El proceso de ordenamiento urbano en la Villa 31 de Retiro está redibujando uno de los barrios más complejos y controvertidos de la Ciudad de Buenos Aires. La intervención, que avanza a ritmo sostenido, genera un antes y un después en la zona: los terrenos regularizados ya se comercializan informalmente a 20.000 dólares, y los alquileres sin contrato rondan los 300.000 pesos mensuales.
La revalorización del suelo es el termómetro más claro de la transformación. Lo que hace una década era considerado un espacio marginal hoy compite, en términos de ubicación estratégica, con barrios consolidados. La cercanía al microcentro, al puerto y a los principales nudos de transporte del país convierte a Retiro en un polo de atracción inevitable.
Sin embargo, el proceso no está exento de tensiones. Organizaciones sociales advierten que la suba de valores puede terminar desplazando a los históricos habitantes del barrio, que ven cómo sus terrenos se vuelven codiciados sin que eso necesariamente se traduzca en mejoras concretas en su calidad de vida.
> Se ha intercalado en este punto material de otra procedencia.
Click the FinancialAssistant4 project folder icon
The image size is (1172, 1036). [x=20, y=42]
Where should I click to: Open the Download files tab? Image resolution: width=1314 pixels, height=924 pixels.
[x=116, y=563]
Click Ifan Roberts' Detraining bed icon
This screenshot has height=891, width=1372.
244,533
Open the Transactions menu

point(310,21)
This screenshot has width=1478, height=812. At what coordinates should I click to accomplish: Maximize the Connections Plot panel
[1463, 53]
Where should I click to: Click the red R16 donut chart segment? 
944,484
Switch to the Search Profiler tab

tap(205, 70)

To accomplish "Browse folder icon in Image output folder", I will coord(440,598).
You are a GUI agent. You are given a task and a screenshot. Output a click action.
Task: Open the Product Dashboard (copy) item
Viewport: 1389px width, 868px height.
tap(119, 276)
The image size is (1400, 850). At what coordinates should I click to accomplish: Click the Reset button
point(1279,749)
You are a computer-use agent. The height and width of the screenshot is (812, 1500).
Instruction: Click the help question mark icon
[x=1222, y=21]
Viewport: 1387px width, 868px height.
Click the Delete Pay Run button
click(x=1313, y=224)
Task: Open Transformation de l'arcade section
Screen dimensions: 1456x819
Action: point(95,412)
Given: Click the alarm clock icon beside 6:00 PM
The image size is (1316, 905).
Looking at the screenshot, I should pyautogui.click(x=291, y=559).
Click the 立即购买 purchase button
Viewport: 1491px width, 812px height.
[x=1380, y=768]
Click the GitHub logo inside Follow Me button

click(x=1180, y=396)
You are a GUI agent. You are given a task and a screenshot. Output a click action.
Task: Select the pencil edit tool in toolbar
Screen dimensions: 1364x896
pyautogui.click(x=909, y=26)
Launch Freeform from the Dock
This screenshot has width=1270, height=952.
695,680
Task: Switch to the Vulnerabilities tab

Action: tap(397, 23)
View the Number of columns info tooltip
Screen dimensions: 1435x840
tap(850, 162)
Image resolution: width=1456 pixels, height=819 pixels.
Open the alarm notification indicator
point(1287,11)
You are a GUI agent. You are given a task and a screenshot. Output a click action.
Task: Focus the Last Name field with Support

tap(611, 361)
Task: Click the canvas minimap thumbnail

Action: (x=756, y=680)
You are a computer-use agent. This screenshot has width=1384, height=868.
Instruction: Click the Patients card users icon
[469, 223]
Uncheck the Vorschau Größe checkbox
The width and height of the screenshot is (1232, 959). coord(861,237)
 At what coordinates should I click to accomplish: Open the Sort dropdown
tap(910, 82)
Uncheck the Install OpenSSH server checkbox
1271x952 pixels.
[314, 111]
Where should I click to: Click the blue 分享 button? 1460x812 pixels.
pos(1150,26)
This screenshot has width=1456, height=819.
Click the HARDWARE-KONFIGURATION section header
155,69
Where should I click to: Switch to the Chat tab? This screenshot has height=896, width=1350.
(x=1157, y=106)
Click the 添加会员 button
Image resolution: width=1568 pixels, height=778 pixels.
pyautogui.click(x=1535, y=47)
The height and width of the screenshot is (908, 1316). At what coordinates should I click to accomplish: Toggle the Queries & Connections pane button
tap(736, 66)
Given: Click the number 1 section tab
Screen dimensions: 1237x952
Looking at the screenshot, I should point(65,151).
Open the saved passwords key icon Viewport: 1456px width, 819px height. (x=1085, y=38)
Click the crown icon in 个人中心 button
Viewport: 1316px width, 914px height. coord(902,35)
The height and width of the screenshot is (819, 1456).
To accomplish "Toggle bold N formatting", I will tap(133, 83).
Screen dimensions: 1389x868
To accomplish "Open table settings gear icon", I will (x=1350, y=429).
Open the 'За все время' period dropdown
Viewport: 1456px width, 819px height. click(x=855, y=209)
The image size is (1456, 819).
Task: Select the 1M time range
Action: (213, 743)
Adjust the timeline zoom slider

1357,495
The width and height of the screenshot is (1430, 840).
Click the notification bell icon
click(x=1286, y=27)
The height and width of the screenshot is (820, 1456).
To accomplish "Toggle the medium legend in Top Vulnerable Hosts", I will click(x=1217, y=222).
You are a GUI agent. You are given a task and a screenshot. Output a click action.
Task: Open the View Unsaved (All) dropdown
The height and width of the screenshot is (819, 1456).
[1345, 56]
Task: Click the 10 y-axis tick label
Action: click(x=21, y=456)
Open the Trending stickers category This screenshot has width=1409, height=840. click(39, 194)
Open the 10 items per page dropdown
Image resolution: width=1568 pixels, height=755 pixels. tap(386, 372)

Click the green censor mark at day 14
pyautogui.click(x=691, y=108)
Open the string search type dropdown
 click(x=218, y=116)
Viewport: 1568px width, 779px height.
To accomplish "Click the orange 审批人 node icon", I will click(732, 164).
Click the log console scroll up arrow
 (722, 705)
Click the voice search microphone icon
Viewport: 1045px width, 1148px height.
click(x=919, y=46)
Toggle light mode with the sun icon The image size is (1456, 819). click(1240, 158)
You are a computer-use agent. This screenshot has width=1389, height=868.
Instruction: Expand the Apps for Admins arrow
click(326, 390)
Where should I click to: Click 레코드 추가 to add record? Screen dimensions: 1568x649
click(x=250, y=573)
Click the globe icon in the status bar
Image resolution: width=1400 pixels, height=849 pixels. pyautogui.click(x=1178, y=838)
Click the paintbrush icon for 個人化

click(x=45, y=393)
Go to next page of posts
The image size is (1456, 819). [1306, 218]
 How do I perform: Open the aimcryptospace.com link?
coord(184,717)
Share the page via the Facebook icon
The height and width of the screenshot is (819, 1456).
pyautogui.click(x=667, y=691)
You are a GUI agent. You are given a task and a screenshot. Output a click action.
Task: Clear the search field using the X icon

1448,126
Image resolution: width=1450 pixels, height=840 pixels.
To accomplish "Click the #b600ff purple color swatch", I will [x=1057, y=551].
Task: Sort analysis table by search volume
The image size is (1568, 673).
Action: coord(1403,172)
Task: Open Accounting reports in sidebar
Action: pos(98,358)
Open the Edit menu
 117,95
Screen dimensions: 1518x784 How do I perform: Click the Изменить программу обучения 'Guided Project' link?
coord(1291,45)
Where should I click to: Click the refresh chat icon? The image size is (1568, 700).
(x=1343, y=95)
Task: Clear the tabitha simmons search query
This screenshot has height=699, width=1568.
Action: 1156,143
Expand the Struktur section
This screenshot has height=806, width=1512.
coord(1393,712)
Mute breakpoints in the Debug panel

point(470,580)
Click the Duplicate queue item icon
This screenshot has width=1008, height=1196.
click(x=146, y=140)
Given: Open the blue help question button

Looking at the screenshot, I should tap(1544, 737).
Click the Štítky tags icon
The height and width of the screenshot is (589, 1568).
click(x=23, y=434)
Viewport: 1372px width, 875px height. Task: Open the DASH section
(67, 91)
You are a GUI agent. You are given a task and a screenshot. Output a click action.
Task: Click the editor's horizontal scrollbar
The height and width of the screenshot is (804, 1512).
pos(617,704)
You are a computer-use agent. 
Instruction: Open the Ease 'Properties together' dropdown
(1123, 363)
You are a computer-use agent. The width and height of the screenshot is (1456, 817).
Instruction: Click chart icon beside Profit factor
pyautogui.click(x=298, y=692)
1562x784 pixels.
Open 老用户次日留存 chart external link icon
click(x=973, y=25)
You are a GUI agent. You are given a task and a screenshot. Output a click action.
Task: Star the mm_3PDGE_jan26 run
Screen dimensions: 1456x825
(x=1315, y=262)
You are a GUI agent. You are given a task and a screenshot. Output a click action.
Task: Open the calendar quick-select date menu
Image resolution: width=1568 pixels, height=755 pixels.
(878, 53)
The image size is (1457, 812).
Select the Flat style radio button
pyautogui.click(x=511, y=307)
El mercado informal opera en paralelo a la regularización formal.
El futuro del área dependerá en gran medida de cómo el Estado gestione la tensión entre integración urbana y especulación inmobiliaria. La experiencia de Villa 31 podría convertirse en modelo o en advertencia para otras intervenciones similares proyectadas en distintos puntos del país.